MAHALLEDEKİ Marangoz’un yanına çırak olarak verdiler. Sabah erkenden marangoz atölyesine gidiyor.
Her tarafı pırıl pırıl temizliyor, takımları da yerli yerince düzgün bir şekilde dizip, ustaların gelmesini bekliyordu:
-Çok dikkat etmeliyim, ustamın gözüne girip, iyi bir usta olmalıyım. Çünkü Rahmetli Babam böyle istemişti ve ona söz vermiştim, diye söyleniyordu.
Her gün işe gidip geliyor, fırsat buldukça da yaşadığı mahalledeki Çocukların arasına karışıp onlarla birlikte oyunlar oynuyordu. Çocukların bazıları; “yamalık… pantolonlu...” diye onunla dalga geçiyorlardı.
Halbuki Köydeki kızlar: “Salih… pantolonundaki yamalık ne güzel olmuş.” diyorlardı.

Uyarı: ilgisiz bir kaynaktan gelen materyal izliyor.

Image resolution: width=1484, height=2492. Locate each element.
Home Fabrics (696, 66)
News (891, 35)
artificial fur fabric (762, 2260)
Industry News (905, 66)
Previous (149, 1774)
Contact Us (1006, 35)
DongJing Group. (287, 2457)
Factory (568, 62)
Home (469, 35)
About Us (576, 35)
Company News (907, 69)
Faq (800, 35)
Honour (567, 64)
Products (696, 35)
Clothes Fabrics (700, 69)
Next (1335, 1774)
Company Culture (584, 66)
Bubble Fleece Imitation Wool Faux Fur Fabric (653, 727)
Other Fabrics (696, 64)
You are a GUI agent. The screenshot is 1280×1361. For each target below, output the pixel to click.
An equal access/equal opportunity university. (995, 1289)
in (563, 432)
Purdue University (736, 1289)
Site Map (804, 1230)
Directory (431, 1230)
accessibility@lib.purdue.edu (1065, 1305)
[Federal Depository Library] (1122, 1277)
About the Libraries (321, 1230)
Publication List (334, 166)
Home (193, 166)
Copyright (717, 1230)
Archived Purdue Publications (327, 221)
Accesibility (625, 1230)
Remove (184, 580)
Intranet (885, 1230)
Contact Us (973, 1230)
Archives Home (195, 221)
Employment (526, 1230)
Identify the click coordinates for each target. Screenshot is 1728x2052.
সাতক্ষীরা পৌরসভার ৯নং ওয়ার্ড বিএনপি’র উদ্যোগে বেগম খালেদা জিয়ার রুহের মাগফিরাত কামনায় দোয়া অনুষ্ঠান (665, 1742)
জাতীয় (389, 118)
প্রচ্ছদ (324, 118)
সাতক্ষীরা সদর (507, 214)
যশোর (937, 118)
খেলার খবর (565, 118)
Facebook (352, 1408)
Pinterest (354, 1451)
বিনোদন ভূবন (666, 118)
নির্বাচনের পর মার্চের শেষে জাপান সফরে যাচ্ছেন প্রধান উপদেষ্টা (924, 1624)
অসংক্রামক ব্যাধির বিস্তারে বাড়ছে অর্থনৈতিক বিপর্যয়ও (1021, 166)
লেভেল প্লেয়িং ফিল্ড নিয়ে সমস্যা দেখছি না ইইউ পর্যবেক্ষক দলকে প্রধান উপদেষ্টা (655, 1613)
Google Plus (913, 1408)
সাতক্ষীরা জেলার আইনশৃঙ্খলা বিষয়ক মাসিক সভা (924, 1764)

Bu şehrin çocuklarını anlamıyordum diye düşünüyordu.
Çocuklarla oyunlarını devam ederken bir teyze elinde bir pantolonla yanlarına gelerek: “Bu pantolonu sana versem giyer misin?'' dedi.
Ellerini öperek pantolonu alıp koşarak eve gitti.
Eve geldiğinde ablasının.Köyden geldiğini öğrendi.
Salihin Annesinin hapse… girmesinden dolayı ablasını da Köydeki komşusu.
“Bir kızım var onunla birlikte okuturum'', diyerek yanlarına almışlardı.
Dayısıyla birlikte onlara gitti. Hoşbeş ve el öpmeler bittikten sonraki sohbetten öğrendiğine göre, Ahmet amcası, “sen onun… kızına sahip çıkıyorsun,” diye baskı yapıyorlarmış.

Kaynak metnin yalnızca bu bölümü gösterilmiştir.